When he meets with a client, he often spends an hour or more learning about the person, he said. The initial discussion includes a medical history and a personal inventory that goes from changes in someone’s life to their demands and whether they have enough energy.
Someone’s marriage or work life can have a huge impact on their health, Kottler said.

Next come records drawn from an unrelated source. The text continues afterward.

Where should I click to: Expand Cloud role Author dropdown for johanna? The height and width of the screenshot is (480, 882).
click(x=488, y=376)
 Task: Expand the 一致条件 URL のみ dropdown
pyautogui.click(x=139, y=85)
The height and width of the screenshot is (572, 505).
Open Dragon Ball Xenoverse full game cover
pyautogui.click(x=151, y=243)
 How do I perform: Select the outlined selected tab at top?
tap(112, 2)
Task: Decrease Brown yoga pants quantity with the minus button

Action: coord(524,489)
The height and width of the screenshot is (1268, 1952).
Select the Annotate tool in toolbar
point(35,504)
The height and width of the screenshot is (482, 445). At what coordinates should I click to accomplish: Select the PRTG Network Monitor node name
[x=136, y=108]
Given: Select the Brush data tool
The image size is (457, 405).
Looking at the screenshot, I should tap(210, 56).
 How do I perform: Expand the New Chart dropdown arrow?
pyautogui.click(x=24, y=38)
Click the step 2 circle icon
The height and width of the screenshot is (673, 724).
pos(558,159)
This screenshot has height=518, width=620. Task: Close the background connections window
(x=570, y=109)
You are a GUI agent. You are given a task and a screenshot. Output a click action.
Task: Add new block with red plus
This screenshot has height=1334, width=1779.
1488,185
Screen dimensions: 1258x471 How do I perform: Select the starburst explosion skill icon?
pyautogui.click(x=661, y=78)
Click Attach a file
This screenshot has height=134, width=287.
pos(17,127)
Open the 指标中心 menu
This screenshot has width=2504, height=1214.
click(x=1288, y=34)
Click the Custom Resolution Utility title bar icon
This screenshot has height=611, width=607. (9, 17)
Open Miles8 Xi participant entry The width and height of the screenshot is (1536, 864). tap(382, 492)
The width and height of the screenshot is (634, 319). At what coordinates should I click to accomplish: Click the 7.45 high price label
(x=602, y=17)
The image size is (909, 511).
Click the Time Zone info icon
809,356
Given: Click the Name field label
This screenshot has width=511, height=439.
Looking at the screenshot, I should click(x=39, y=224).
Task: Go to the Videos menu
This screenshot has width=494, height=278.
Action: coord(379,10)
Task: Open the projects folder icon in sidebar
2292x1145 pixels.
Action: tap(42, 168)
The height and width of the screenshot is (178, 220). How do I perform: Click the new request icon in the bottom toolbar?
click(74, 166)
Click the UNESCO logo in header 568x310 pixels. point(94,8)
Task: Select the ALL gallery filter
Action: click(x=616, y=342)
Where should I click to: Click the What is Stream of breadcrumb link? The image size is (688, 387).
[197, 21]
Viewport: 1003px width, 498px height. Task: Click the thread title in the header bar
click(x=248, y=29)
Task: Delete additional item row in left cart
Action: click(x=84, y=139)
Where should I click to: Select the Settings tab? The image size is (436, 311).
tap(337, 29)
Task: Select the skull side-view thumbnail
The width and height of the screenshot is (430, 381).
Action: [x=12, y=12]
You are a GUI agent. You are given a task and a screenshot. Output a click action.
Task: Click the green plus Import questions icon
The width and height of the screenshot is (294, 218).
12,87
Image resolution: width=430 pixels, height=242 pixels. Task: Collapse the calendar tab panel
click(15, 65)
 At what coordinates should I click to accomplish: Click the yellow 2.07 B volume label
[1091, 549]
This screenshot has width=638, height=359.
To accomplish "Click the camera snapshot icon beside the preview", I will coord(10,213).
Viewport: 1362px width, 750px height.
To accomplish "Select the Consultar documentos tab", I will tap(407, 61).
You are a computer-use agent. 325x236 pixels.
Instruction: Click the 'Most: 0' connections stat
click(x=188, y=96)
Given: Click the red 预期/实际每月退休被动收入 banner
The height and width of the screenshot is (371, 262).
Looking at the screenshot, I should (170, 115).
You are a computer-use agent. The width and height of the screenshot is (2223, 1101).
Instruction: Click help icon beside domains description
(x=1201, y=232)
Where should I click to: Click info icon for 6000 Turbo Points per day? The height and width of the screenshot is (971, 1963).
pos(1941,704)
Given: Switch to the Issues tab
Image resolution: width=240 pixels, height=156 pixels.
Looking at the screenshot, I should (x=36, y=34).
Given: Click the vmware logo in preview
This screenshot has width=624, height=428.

It’s a lesson Kottler learned when he quit the law on Good Friday in 2003. He began taking classes in homeopathy and working part time at the Lewiston Public Library.
“It was a leap of faith,” he said. His wife, Jane Weed, backed him. So did friends, many of whom he’d help with a remedy now and then.
“They’d say, ‘You should really be doing this as a career,'” Kottler said.
Now, he does.
Slowly, he’s building a list of clients.
“Everybody you get to know is different and surprising,” he said. The June morning he opened his office was his triumph.
“You know how sometimes the universe lines things up for you,” he said. “It just felt perfect.”